§ **TASK ITEM**
Your answer must consist solely of the lines from the start of the entries below through the line with "600x406 pixels.", unchanged.

§ **SUPPLIED ENTRIES**
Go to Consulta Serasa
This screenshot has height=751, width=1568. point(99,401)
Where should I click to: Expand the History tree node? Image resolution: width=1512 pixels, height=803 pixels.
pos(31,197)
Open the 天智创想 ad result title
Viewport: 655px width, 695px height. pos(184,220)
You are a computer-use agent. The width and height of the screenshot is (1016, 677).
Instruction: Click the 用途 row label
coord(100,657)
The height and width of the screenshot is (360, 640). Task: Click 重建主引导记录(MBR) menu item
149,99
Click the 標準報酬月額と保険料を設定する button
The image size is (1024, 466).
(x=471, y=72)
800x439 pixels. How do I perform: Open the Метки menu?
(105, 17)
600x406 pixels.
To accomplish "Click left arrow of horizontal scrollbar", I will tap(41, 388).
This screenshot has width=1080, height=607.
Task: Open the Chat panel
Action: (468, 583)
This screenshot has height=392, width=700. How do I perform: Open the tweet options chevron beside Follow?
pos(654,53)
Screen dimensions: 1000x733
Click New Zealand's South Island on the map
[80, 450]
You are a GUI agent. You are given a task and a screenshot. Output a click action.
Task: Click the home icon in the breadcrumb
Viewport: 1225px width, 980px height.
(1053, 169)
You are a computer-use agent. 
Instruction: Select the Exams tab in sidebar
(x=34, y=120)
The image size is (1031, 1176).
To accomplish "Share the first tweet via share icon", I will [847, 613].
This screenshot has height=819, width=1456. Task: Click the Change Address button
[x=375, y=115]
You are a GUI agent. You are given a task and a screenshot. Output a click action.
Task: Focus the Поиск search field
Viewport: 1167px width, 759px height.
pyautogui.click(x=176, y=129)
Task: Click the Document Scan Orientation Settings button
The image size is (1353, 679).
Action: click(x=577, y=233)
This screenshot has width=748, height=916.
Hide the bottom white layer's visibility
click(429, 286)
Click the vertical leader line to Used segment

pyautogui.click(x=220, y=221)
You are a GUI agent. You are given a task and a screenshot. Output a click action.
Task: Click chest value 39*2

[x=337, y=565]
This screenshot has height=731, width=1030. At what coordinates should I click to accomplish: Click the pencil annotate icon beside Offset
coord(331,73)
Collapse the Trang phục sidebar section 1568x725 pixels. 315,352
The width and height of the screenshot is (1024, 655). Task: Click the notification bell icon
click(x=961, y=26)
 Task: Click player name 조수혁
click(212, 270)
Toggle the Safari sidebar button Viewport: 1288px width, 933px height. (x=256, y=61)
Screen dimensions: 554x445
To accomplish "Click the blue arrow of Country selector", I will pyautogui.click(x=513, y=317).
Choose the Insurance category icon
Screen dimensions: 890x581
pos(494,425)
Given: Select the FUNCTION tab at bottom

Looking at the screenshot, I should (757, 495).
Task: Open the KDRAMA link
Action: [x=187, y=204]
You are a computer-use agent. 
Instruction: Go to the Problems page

§ **FINISHED EXERCISE**
Go to Consulta Serasa
This screenshot has height=751, width=1568. point(99,401)
Where should I click to: Expand the History tree node? Image resolution: width=1512 pixels, height=803 pixels.
pos(31,197)
Open the 天智创想 ad result title
Viewport: 655px width, 695px height. pos(184,220)
You are a computer-use agent. The width and height of the screenshot is (1016, 677).
Instruction: Click the 用途 row label
coord(100,657)
The height and width of the screenshot is (360, 640). Task: Click 重建主引导记录(MBR) menu item
149,99
Click the 標準報酬月額と保険料を設定する button
The image size is (1024, 466).
(x=471, y=72)
800x439 pixels. How do I perform: Open the Метки menu?
(105, 17)
600x406 pixels.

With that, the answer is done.